Once staff feel confident in their extended awareness, Gandolfi recommends that subject teams work together to conduct a curriculum audit. This is about identifying opportunities to incorporate conversations about cultural and historical context into the existing schemes of work.
For example, she encourages teachers to think about positive contributions from people from diverse backgrounds to illuminate key concepts - both historical and contemporary. She also suggests exploring power imbalances and ethical complexities behind the links between science, development and society, as in the examples discussed earlier in this article.
It’s best to start small, she recommends: choose a topic or area you feel more comfortable with and think about how you would go about decolonising it.
“The best way to do this is through collaboration,” Gandolfi says. “We know from years of research on school-based curricular innovations that they have better results (and are more sustainable) when done by a group of teachers and not in isolation.”
Only once all this groundwork has been laid should teachers start to bring these ideas into their classroom practice, she adds. This should be done in a measured way.
“Be pragmatic: you don’t have to do that in every single lesson, in the same way we don’t do experiments in every science lesson,” Gandolfi says.
“In addition, consider including students’ voices as part of this, making use of dialogic teaching to create a safe space for students to contribute ideas, or their own experiences and conceptions about some of the complex ideas involved in exploring issues of oppression, race and so on, within lessons.”
It’s a lot of work for science teachers, and some may argue that they simply don’t have the time within the existing demands of the curriculum.
However, Duoblys says he does believe there is room for this work, if “careful thought” goes into how it’s related to more traditional content.
In his view, time isn’t the issue: expertise is.
“Where English and history teachers, say, have tended to do this very well, science teachers often have very little knowledge of the history and philosophy of science. I think this is a big problem, not least in debates around race and ethnicity,” he says.
“The worst thing we could do as a profession would be to wade clumsily into complex debates, making sweeping, unsubstantiated statements that trivialise the work carried out by those who have devoted their lives to generating knowledge.
“If any of us are serious about introducing social and historical aspects of science into the curriculum on a large scale, then we have to look at the training required to become a science teacher and what options we can offer to those already in the profession.”

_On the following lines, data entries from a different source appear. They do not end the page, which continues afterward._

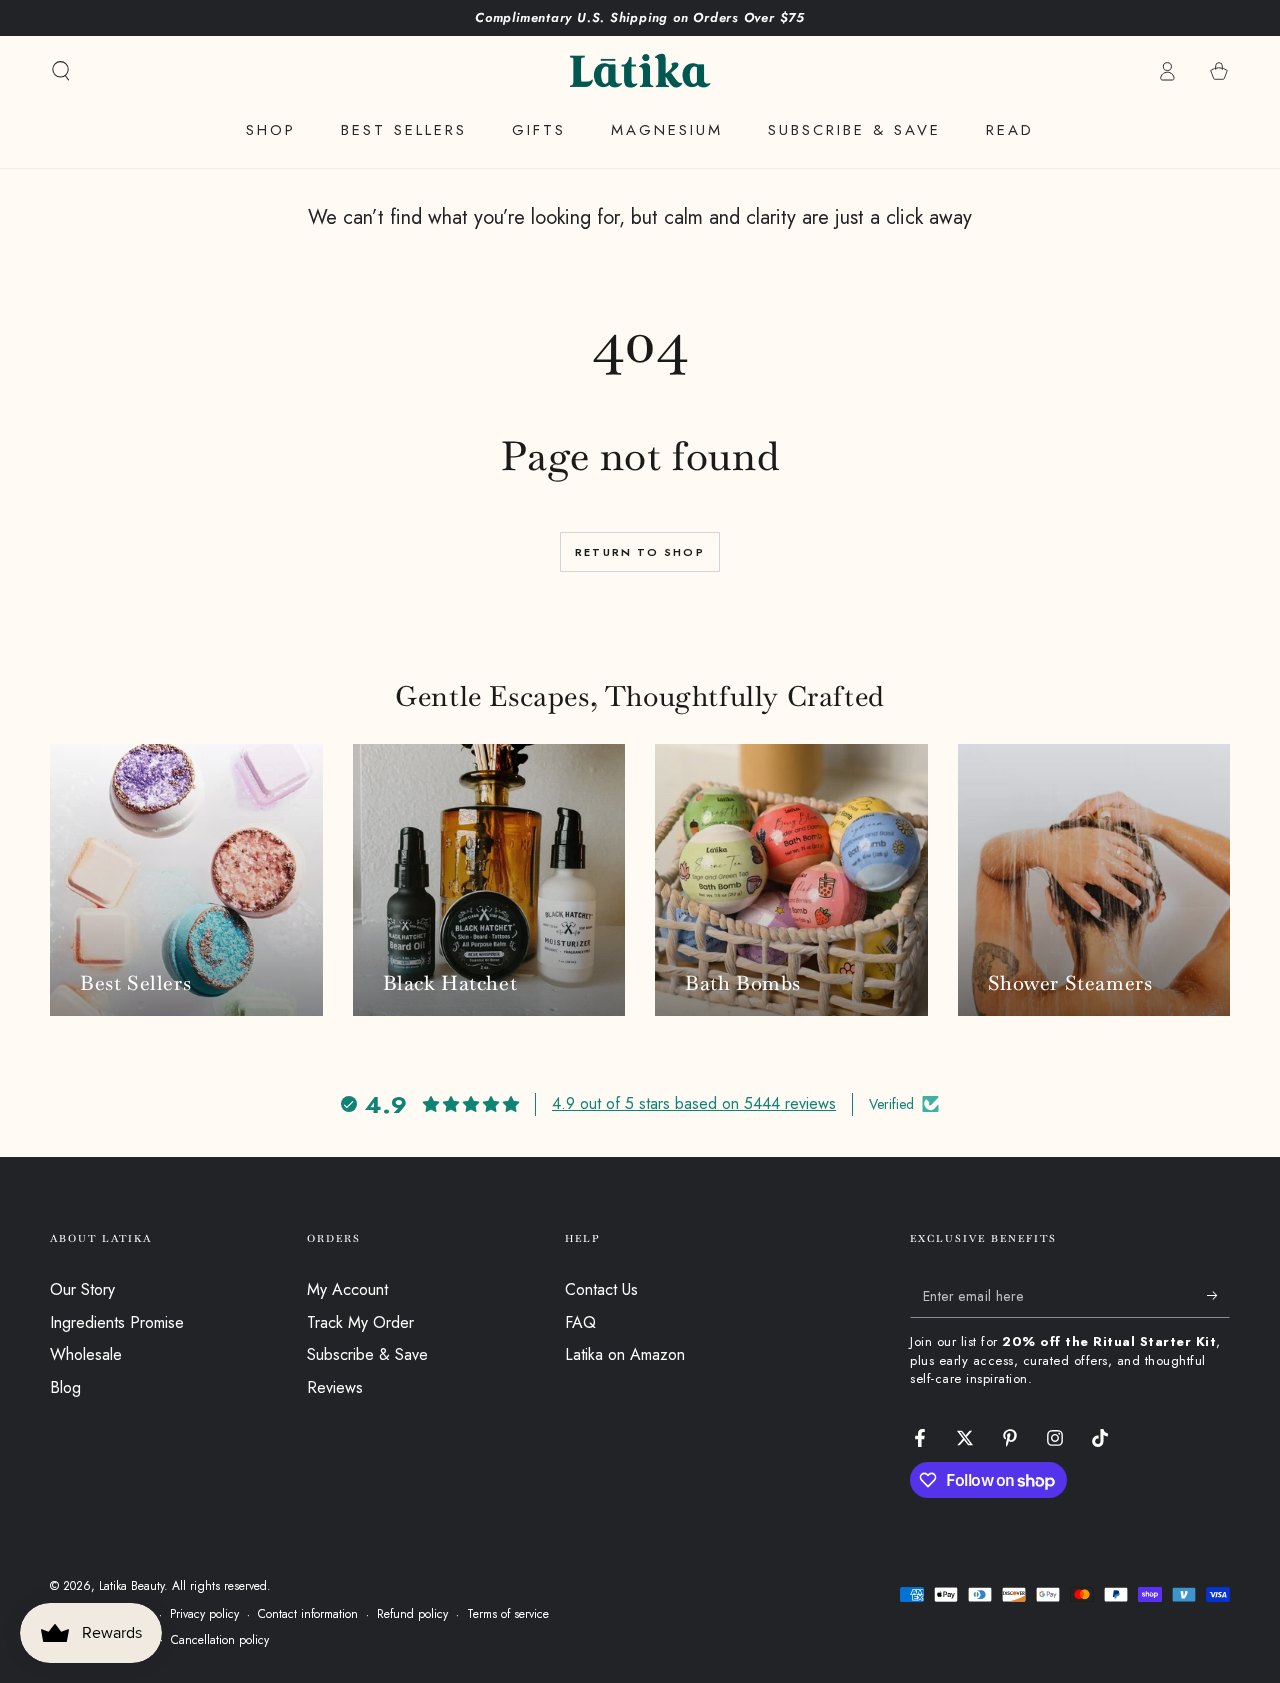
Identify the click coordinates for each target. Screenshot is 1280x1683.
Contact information (308, 1614)
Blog (65, 1387)
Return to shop (640, 552)
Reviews (335, 1387)
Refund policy (412, 1614)
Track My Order (360, 1322)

Gandolfi appreciates that all of this might not be an easy shift for science teachers - but points out that they will soon have more support, as groups such as the Institute for Physics and the Royal Society of Chemistry are stepping into the conversation about decolonisation, along with some exam boards.
“There are people at particular exam boards who are listening and starting to engage with decolonisation and diversity in science. They are thinking about what that means for assessment, and the textbooks and resources they produce,” she says.
Going forward, then, it looks as though conversations around decolonisation won’t be restricted to the humanities - and Gandolfi is hoping her advice might help science teachers to get ahead of the curve.